» Directions for this task:
Reproduce each line from the first in the data through the line that contains "1355x463 pixels." exactly; give nothing else.
#### Data
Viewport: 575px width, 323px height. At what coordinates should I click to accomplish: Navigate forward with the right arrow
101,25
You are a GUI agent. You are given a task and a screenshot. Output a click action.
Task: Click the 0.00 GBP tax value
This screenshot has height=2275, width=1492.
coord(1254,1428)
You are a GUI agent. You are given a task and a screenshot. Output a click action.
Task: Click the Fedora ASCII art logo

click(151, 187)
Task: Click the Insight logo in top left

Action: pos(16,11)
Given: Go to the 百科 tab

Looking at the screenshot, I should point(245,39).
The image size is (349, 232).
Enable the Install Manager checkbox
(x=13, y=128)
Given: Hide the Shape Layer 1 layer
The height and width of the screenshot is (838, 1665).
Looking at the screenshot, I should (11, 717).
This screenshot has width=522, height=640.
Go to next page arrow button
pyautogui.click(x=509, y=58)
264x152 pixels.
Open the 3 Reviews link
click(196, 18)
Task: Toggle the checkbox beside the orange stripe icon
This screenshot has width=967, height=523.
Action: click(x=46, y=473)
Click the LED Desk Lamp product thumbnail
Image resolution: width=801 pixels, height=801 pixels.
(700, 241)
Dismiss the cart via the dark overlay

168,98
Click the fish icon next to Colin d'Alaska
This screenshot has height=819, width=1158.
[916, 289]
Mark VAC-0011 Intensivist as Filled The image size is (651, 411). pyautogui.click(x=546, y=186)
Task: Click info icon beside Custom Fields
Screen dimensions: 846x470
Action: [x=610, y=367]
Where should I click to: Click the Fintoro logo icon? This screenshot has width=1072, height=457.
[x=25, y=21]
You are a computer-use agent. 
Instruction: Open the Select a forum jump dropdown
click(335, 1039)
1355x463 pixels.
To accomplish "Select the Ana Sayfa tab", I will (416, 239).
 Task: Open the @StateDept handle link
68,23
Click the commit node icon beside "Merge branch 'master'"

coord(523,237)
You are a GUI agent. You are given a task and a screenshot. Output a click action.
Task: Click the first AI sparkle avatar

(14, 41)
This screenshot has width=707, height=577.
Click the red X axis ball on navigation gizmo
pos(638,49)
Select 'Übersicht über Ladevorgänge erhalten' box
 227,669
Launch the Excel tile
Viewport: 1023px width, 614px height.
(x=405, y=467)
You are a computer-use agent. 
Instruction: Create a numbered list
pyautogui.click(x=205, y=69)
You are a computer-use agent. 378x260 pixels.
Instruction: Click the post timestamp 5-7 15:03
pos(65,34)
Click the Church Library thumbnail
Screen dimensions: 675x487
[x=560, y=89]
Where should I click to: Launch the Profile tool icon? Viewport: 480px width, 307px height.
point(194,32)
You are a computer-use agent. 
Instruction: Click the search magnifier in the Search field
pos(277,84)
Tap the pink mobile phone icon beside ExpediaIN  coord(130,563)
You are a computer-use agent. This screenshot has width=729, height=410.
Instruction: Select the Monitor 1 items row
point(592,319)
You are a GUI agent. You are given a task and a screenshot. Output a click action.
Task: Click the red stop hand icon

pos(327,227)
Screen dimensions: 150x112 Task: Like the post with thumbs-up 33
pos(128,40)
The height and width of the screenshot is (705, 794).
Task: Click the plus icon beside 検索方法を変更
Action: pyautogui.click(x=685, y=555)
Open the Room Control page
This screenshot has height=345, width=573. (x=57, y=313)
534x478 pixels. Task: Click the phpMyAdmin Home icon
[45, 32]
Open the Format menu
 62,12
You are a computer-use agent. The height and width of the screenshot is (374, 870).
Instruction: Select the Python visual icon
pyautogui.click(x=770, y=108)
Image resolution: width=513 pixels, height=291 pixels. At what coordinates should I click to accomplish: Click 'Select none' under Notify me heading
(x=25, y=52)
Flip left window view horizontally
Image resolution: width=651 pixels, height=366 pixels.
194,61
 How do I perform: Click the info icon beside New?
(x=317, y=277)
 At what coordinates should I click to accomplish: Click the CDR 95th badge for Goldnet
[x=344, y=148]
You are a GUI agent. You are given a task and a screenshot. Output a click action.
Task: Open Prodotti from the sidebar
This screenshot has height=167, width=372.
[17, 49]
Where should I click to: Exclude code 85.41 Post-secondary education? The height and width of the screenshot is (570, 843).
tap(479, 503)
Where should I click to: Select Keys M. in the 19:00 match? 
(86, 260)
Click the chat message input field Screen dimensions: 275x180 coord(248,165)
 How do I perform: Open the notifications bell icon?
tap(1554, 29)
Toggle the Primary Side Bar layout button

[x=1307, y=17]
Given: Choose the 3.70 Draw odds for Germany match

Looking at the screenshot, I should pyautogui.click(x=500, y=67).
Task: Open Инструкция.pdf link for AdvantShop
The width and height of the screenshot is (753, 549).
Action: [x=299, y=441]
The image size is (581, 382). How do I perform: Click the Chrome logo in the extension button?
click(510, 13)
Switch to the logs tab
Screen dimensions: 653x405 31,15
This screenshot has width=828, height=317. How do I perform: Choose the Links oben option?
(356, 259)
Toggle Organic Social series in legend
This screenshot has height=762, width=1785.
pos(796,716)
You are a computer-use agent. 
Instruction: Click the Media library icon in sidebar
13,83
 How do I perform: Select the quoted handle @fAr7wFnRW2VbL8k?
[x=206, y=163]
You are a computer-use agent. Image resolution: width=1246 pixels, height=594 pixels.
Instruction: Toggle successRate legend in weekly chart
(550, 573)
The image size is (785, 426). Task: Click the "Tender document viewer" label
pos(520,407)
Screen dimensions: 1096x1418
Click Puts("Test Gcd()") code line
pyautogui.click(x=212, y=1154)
########
» Written solution:
Viewport: 575px width, 323px height. At what coordinates should I click to accomplish: Navigate forward with the right arrow
101,25
You are a GUI agent. You are given a task and a screenshot. Output a click action.
Task: Click the 0.00 GBP tax value
This screenshot has height=2275, width=1492.
coord(1254,1428)
You are a GUI agent. You are given a task and a screenshot. Output a click action.
Task: Click the Fedora ASCII art logo

click(151, 187)
Task: Click the Insight logo in top left

Action: pos(16,11)
Given: Go to the 百科 tab

Looking at the screenshot, I should point(245,39).
The image size is (349, 232).
Enable the Install Manager checkbox
(x=13, y=128)
Given: Hide the Shape Layer 1 layer
The height and width of the screenshot is (838, 1665).
Looking at the screenshot, I should (11, 717).
This screenshot has width=522, height=640.
Go to next page arrow button
pyautogui.click(x=509, y=58)
264x152 pixels.
Open the 3 Reviews link
click(196, 18)
Task: Toggle the checkbox beside the orange stripe icon
This screenshot has width=967, height=523.
Action: click(x=46, y=473)
Click the LED Desk Lamp product thumbnail
Image resolution: width=801 pixels, height=801 pixels.
(700, 241)
Dismiss the cart via the dark overlay

168,98
Click the fish icon next to Colin d'Alaska
This screenshot has height=819, width=1158.
[916, 289]
Mark VAC-0011 Intensivist as Filled The image size is (651, 411). pyautogui.click(x=546, y=186)
Task: Click info icon beside Custom Fields
Screen dimensions: 846x470
Action: [x=610, y=367]
Where should I click to: Click the Fintoro logo icon? This screenshot has width=1072, height=457.
[x=25, y=21]
You are a computer-use agent. 
Instruction: Open the Select a forum jump dropdown
click(335, 1039)
1355x463 pixels.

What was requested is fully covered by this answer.